Ballast and PSC

Malcolm Latarche
Malcolm Latarche

14 December 2016

The article below is taken from the report and shows a selection of system makers’ views on how they see compliance with PSC requirements. The testing systems referred to were covered in greater depth in the Summer 2016 edition of the ShipInsight Journal*. These devices can test samples from the ballast for compliance with the D2 discharge standard and some believe that they – or something like them – should be made a part of all systems. Our question to system makers said, ‘The question of compliance with PSC requirements is an argument that shipowners have put as being a major area of concern. What guarantees can you give as to effectiveness and do you plan to incorporate one or other of the embryonic testing systems into your treatment system’? Here are a selection of the answers:


We are continually working with the rapid compliance tool community to actively monitor our discharge to help Owners know whether or not their systems are working. We have announced a partnership with Bactest to offer their test equipment with our systems for random sampling, and our service technicians have offered to conduct discharge testing for the past two years. We will continue to announce more partnerships and relationships as we test more equipment and are confident that it will give our customers a compliance test that is verified by our own testing through independent laboratories. It is our goal to offer full-time discharge monitoring of our systems as soon as this is practically, and reliably available.


The Alfa Laval PureBallast 3 system is rigorously tested to meet both IMO and USCG requirements on all three salinities, fresh, marine and brackish water. We can with confidence say that we offer a solution which meet the rigorous demands from the regulatory bodies. We are closely following the development of various monitoring system solutions and we believe that such solutions in the future will be incorporated as part of BWM systems.


Compliance at port relies on the proper installation, maintenance, and operation of an approved BWMS that has been assessed to meet the regulations D-2 performance. We are committed in working closely with our customers to ensure proper BWMS operation and compliance throughout the life of the ship. The necessary control and monitoring needed for our system to operate appropriately for conditions typical for maritime trade have been integrated into the Trojan Marinex BWT system and any additional measures to evaluate performance is at the discretion of the operator.

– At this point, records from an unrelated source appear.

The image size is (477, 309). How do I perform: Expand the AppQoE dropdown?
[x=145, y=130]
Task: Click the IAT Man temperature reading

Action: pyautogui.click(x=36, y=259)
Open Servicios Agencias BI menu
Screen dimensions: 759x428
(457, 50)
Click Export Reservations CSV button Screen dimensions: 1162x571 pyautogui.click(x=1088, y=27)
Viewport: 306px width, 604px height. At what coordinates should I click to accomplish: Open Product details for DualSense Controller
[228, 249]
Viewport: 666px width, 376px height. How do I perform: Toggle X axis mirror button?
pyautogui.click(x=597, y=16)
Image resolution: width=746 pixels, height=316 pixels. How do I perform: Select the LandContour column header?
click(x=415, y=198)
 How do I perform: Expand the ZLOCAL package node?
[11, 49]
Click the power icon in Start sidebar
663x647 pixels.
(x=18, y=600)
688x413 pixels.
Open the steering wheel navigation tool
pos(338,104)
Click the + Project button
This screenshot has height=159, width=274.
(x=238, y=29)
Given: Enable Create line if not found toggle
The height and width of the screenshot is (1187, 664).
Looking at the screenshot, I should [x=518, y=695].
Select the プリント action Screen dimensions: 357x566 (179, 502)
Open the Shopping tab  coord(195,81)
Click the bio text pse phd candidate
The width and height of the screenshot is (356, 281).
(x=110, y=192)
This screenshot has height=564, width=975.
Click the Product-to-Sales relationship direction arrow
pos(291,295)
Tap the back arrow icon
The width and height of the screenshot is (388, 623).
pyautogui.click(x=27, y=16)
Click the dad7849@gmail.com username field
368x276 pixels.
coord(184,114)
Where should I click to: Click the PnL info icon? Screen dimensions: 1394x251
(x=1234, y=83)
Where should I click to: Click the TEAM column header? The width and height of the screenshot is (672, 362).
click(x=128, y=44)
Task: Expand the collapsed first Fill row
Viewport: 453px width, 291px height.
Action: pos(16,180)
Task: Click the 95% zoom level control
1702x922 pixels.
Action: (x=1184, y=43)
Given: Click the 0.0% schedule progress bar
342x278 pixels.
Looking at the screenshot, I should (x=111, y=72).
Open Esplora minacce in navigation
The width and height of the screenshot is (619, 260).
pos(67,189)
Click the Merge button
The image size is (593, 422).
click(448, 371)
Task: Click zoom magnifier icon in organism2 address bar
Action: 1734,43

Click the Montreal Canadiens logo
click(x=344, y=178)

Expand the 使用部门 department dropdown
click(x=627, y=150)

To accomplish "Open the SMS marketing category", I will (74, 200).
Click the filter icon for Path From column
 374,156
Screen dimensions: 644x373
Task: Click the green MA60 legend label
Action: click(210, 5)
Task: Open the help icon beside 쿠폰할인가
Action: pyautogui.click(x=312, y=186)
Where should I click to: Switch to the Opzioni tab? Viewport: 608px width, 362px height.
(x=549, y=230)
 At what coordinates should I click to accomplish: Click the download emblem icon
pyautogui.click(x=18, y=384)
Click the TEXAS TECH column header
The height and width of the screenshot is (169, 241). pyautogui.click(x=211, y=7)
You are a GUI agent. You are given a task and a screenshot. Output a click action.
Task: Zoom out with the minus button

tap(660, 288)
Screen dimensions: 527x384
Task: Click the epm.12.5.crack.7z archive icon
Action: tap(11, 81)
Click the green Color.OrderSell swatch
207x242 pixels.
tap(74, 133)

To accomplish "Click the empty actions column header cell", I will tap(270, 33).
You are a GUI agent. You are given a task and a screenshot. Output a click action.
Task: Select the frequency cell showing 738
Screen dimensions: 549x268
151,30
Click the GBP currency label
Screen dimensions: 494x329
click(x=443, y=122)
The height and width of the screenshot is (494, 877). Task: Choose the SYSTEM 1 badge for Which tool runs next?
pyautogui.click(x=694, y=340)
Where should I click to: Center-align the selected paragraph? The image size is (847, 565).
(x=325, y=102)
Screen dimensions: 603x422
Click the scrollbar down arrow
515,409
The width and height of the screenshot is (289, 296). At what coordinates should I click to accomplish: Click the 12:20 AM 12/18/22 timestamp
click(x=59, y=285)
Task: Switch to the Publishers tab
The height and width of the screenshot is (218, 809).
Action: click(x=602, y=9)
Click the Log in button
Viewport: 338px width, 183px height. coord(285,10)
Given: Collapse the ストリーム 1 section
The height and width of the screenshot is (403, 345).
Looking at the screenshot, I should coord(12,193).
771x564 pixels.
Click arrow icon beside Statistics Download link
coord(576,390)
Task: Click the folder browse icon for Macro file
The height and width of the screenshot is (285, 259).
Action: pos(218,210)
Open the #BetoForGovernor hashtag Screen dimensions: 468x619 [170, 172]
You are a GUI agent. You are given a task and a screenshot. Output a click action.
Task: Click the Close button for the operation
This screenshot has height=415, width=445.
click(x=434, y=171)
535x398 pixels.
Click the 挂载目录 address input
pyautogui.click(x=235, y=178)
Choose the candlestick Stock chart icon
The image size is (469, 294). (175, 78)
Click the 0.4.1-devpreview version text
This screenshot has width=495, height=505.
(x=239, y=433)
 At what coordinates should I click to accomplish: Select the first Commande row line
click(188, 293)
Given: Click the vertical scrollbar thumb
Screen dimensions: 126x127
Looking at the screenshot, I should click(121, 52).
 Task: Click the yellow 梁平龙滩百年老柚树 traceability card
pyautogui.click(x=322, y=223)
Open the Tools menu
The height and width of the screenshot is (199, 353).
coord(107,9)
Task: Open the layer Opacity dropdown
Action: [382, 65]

Currently Evoqua doesn’t have any plans to incorporate any testing system like the speedy ballast, at least not before there is one system that is approved by all the administrations that has been extensively tested in operational conditions. The system’s robustness and effectiveness is imbedded in the testing regime, in the quality assurance of the test laboratories used and the administration that has approved all of this prior to granting the BWT system the IMO type approval certificate. The SeaCURE® system’s effectiveness has been extensively tested in different water qualities, water types and marine biological regions, all according to the test requirements set by IMO G8. The effectiveness of the SeaCURE systems has also been tested in fresh water. Fresh water is in fact often considered to be the most difficult water quality to pass because of the biota, etc. Each test has been witnessed, and the results verified and audited by third party approved laboratories – and in every single test the system’s effectiveness has been measured against the IMO D2 discharge standard. The SeaCURE system has passed every repeated test and the test results are available in the public domain. Without the successful tests, BSH in Germany would not have granted the SeaCURE system the IMO Type Approval certificate. If the SeaCURE system is operated under the same or similar conditions to what the system has been tested for, there is no reason to expect the system’s effectiveness to be different. This requires that the ship and the BWT system is operated in accordance with the instructions in the operator’s manual and that the crew have been familiarised and trained in the treatment operations.
* A note on the Summer Journal; Chelsea Technologies and US Coast Guard

The report included a comment attributed to Chelsea Technologies concerning trials of their FastBallast testing system with the US Coast Guard. Chelsea Technologies have asked us to issue the following statement on their behalf ‘In response to the article appearing in ShipInsight Summer Journal, that was attributed to CTG, we wish to make it clear that the USCG has carried out independent evaluation of several manufacturers’ ballast water compliance monitors and that it has expressed no view as to the individual or relative performance of the different equipment. Any statement suggesting the contrary is inaccurate and incorrect.’